NOT SHIRLEY MACLAINE STYLE: Like past lives? Not exactly. Wentworth wants to get a feel for how her ancestors lived. The sight of “kids getting off the school bus with their phones in their hands, looking down like zombies” appalls her. “We don’t need this technology.” Although, it is useful for finding yurts. It was an ad she posted on Craigslist.org, offering labor in trade for free living in a cabin, that led her to the yurt.
IS IT COLD INSIDE? Generally the yurt stays cozy, thanks to the wood stove, which occasionally doubles as a cook top. (Wentworth worked out an arrangement with the landowners: She can help herself to any wood that’s already fallen, and that’s plentiful on the property).

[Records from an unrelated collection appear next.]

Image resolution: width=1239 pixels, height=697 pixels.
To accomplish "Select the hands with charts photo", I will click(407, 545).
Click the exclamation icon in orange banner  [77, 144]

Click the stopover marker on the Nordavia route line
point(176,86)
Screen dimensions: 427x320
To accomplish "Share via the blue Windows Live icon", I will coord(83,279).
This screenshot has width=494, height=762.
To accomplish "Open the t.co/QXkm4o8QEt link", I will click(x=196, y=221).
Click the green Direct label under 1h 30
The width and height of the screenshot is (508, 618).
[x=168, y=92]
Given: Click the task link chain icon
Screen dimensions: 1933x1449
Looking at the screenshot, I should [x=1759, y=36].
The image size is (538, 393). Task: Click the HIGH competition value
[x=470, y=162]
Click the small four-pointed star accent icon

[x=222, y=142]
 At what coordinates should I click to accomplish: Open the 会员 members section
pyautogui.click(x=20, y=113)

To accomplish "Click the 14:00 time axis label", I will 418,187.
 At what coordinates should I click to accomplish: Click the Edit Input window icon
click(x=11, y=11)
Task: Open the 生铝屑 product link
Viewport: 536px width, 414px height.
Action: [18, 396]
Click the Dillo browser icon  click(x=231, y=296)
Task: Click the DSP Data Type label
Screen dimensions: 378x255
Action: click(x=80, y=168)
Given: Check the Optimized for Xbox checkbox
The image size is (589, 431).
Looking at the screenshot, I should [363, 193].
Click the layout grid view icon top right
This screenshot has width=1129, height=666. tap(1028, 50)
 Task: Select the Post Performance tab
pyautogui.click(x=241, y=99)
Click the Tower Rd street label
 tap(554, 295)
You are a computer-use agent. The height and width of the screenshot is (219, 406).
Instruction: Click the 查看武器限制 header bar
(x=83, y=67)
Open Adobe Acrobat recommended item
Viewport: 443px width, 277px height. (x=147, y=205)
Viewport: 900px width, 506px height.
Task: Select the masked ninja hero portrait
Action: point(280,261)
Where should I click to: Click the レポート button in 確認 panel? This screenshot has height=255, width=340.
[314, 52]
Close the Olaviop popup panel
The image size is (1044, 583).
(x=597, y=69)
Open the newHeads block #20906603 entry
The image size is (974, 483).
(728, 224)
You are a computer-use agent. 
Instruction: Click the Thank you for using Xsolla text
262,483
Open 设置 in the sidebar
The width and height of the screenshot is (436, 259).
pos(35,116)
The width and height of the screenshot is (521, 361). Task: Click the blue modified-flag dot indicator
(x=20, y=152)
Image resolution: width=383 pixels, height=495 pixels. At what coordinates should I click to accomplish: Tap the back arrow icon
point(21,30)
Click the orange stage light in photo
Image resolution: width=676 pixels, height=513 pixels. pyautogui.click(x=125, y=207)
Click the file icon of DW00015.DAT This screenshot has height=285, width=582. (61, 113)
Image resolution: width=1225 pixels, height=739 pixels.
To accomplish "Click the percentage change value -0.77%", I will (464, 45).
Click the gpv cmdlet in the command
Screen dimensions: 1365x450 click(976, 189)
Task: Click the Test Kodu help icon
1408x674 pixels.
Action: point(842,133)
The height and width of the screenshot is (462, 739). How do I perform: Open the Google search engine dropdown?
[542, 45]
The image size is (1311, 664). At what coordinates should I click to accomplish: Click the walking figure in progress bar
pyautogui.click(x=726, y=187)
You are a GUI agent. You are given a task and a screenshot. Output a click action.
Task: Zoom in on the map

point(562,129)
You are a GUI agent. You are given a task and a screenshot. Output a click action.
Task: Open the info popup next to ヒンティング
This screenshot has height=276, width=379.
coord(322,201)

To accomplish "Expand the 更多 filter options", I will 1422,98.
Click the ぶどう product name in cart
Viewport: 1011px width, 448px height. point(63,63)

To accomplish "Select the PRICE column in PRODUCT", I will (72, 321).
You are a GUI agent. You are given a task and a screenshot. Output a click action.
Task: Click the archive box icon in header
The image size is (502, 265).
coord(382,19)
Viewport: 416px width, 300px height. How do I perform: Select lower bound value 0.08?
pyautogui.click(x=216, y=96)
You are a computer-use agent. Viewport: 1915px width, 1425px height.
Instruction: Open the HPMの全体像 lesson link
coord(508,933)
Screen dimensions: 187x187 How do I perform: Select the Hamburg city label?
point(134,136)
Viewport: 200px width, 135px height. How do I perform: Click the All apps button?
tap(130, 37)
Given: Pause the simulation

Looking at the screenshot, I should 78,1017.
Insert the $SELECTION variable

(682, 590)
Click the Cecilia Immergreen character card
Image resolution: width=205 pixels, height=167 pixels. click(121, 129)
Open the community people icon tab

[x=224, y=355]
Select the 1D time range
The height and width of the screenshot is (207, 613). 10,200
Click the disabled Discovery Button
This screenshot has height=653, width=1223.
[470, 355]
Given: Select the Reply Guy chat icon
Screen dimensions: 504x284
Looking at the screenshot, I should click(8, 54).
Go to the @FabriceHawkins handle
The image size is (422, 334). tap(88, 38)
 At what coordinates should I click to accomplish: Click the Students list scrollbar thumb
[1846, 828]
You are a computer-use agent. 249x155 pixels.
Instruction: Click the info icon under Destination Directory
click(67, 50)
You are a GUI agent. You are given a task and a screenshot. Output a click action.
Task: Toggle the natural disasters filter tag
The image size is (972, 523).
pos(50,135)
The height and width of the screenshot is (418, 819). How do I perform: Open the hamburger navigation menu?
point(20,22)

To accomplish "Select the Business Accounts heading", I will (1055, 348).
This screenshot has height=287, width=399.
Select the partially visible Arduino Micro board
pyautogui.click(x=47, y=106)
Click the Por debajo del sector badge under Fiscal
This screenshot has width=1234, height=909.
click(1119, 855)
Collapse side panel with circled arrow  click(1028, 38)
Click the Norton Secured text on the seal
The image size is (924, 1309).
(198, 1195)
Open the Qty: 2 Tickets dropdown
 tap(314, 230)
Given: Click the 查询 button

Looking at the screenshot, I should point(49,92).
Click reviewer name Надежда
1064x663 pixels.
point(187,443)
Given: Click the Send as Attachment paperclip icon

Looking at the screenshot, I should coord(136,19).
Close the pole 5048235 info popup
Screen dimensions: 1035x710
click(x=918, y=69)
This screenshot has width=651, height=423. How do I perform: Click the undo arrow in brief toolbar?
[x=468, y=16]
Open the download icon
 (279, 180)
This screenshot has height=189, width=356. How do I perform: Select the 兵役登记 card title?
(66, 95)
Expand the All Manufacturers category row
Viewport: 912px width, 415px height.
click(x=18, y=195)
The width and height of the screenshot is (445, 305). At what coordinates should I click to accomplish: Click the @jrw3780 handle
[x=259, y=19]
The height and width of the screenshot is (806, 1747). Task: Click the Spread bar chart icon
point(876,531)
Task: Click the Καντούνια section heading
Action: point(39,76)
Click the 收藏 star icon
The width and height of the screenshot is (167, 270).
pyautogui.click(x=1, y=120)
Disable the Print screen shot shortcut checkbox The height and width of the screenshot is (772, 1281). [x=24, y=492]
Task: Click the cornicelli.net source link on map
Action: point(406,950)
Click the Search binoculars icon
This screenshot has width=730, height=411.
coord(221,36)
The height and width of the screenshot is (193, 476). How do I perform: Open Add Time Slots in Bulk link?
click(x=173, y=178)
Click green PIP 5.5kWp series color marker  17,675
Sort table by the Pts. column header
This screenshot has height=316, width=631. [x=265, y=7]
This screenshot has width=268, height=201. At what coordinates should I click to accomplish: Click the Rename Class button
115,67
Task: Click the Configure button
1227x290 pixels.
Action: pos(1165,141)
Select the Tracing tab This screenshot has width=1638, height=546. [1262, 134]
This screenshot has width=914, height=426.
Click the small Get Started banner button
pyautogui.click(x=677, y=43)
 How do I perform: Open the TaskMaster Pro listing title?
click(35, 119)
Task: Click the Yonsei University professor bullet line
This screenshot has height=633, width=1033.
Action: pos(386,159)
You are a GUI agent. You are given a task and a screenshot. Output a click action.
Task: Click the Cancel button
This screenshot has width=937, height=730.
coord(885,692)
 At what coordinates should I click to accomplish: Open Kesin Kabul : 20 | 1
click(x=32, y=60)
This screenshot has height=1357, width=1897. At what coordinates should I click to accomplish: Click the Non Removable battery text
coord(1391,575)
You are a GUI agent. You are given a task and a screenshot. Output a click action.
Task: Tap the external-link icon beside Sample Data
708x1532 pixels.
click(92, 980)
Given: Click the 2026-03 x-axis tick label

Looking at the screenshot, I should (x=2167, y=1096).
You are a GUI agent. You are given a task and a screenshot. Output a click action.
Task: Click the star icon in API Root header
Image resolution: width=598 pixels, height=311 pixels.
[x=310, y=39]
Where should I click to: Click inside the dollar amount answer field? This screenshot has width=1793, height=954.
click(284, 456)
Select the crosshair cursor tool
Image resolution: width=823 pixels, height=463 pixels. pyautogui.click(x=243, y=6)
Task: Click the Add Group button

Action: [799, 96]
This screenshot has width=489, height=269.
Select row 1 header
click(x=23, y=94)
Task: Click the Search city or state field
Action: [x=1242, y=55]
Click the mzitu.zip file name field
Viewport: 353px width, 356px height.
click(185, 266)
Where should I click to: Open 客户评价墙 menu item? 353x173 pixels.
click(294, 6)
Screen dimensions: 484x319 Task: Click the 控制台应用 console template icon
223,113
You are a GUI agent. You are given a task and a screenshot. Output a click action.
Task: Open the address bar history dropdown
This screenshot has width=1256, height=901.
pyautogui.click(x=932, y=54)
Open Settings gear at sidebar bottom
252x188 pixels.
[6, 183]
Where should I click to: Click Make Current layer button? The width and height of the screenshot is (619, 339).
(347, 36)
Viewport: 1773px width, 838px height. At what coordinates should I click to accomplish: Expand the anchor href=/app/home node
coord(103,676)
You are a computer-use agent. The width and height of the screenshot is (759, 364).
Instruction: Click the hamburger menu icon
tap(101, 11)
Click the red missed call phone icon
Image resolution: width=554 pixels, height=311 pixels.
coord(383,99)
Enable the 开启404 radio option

She also uses a propane stove for cooking. But during “two days of sideways rain” recently, her dog, a chow mix named Bruiser, let himself out at night and didn’t close the “door” behind him, soaking the carpets. She didn’t realize until she stepped on them. “Soggy wet socks is the last thing you want in the morning.”
MAKING FUN: Friends let her shower at their places once or twice a week in exchange for labor. Like mucking out horse stalls. She gets “ridiculed a lot for living the way I do.” How so? “They call me a granola at work,” she said. It took her awhile to figure that out; she didn’t realize it was a gently mocking term. That’s cool, though: “I find it funny because I love granola. I eat it every day.”
LIGHTS OUT: At night she uses her head lamp and a battery-operated lantern, but generally relies on candlelight. “I find I can get candles at Goodwill for like 25 cents.”
A STITCH IN TIME: How does a 21st-century 26-year-old pass the time in a yurt? Reading, hanging out with Bruiser and doing a lot of knitting. Her grandmother taught her how when she was a child. Right now she only knows how to make hats, handbags and scarves, but she’s equipped herself with books to take her skills to sweater-making level: “Because it’s going to be a long winter.”
DELIVERY WOMAN: There’s no rent on the yurt, but she’s got to eat. Wentworth pays the bills with a part-time job making deliveries for Long Horn Horse & Pet Supply. This takes her out on Maine’s back roads, sometimes delivering to farms. “I love making those connections,” she said. Last summer, she worked on an organic farm in Buxton.
FARM FUTURES: Is she thinking of going into farming when the yurt experiment has played out? Having her own herd of sheep or alpaca for wool would be nice someday, she says. But not quite yet: “Maine is so big,” she said. “The world is so big.” Her mother moved around a lot when she was a kid. “Maybe that’s why I have this wanderlust,” she said. “I want to see everything and do everything, and I don’t think there is enough time in the world to do everything I want to do.”